Jailbird - Kurt Vonnegut [57]
Little did I dream that I would soon be scuttling through the catacombs beneath the station, and that I would learn the secret purpose of The RAMJAC Corporation down there.
The baby and I headed back west again. If we had kept going east, we would have soon delivered ourselves to Tudor City, where my son lived. We did not want to see him. Yes, and we paused before the window of a store that offered wicker picnic hampers—fitted out with Thermos bottles and tin boxes for sandwiches and so on. There was also a bicycle. I assumed that I could still ride a bicycle. I told the baby in my mind that we might buy a hamper and a bicycle and ride out on an abandoned dock some nice day and eat chicken sandwiches and wash them down with lemonade, while seagulls soared and keened overhead. I was beginning to feel hungry. Back in prison I would have been full of coffee and oatmeal by then.
I passed the Century Association on West Forty-third Street, a gentleman’s club where, shortly after the Second World War, I had once been the luncheon guest of Peter Gibney, the composer, a Harvard classmate of mine. I was never invited back. I would have given anything now to be a bartender in there, but Gibney was still alive and probably still a member. We had had a falling out, you might say, after I testified against Leland Clewes. Gibney sent me a picture postcard, so that my wife and the postman could read the message, too.
“Dear shithead,” it said, “why don’t you crawl back under a damp rock somewhere?” The picture was of the Mona Lisa, with that strange smile of hers.
Down the block was the Coffee Shop of the Hotel Royalton, and I made for that. The Royalton, incidentally, like the Arapahoe, was a Hospitality Associates, Ltd., hotel; which is to say, a RAMJAC hotel. By the time I reached the coffee-shop door, however, my self-confidence had collapsed. Panic had taken its place. I believed that I was the ugliest, dirtiest little old bum in Manhattan. If I went into the coffee shop, everybody would be nauseated. They would throw me out and tell me to go to the Bowery, where I belonged.
But I somehow found the courage to go in anyway—and imagine my surprise! It was as though I had died and gone to heaven! A waitress said to me, “Honeybunch, you sit right down, and I’ll bring you your coffee right away.” I hadn’t said anything to her.
So I did sit down, and everywhere I looked I saw customers of every description being received with love. To the waitress everybody was “honeybunch” and “darling” and “dear.” It was like an emergency ward after a great catastrophe. It did not matter what race or class the victims belonged to. They were all given the same miracle drug, which was coffee. The catastrophe in this case, of course, was that the sun had come up again.

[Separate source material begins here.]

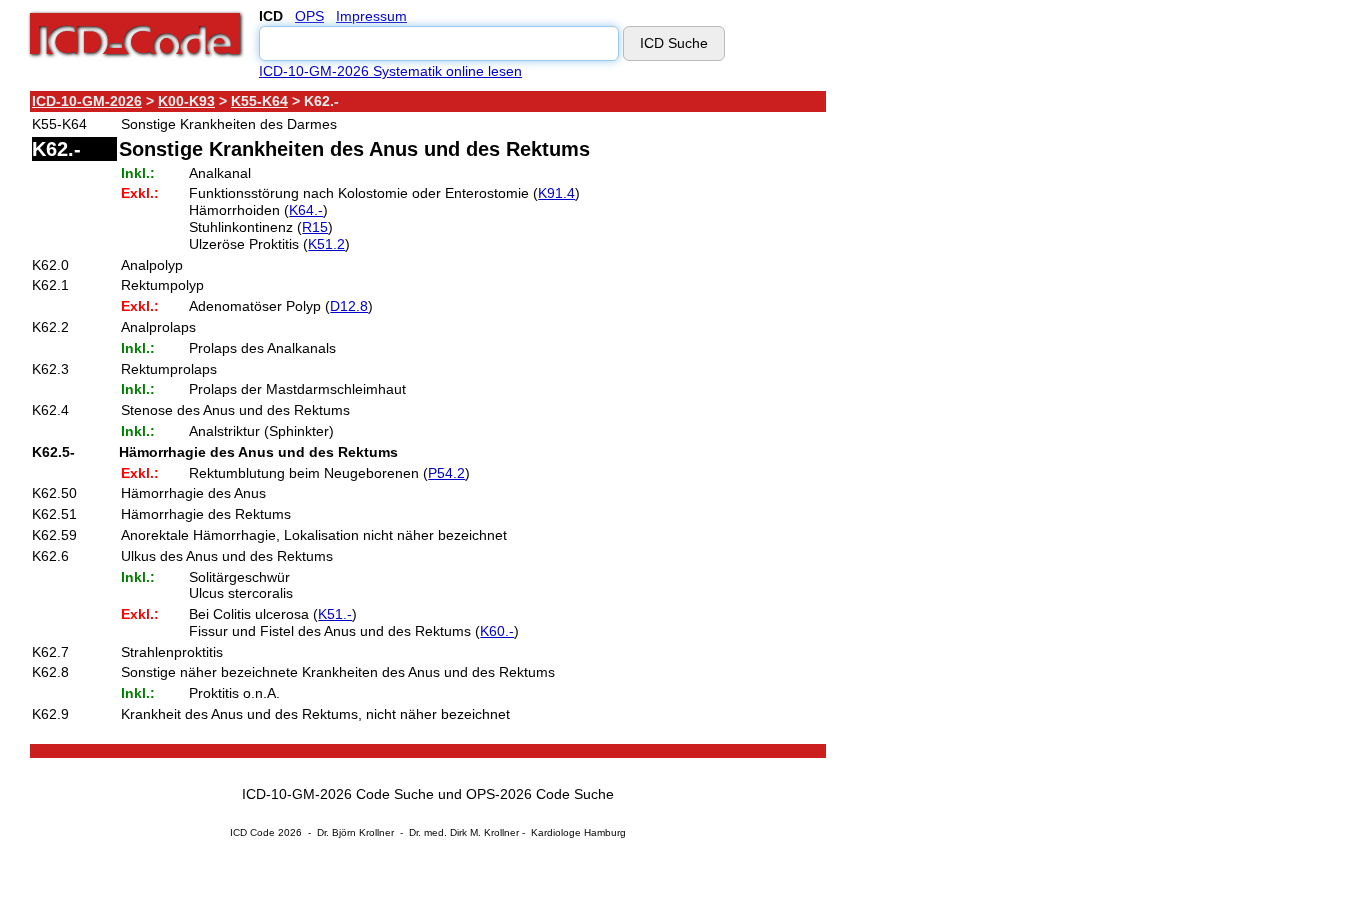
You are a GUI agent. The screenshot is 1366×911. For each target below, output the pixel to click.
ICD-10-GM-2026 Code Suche (338, 794)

I thought to myself, “My goodness—these waitresses and cooks are as unjudgmental as the birds and lizards on the Galápagos Islands, off Ecuador.” I was able to make the comparison because I had read about those peaceful islands in prison, in a National Geographic loaned to me by the former lieutenant governor of Wyoming. The creatures there had had no enemies, natural or unnatural, for thousands of years. The idea of anybody’s wanting to hurt them was inconceivable to them.
So a person coming ashore there could walk right up to an animal and unscrew its head, if he wanted to. The animal would have no plan for such an occasion. And all the other animals would simply stand around and watch, unable to draw any lessons for themselves from what was going on. A person could unscrew the head of every animal on an island, if that was his idea of business or fun.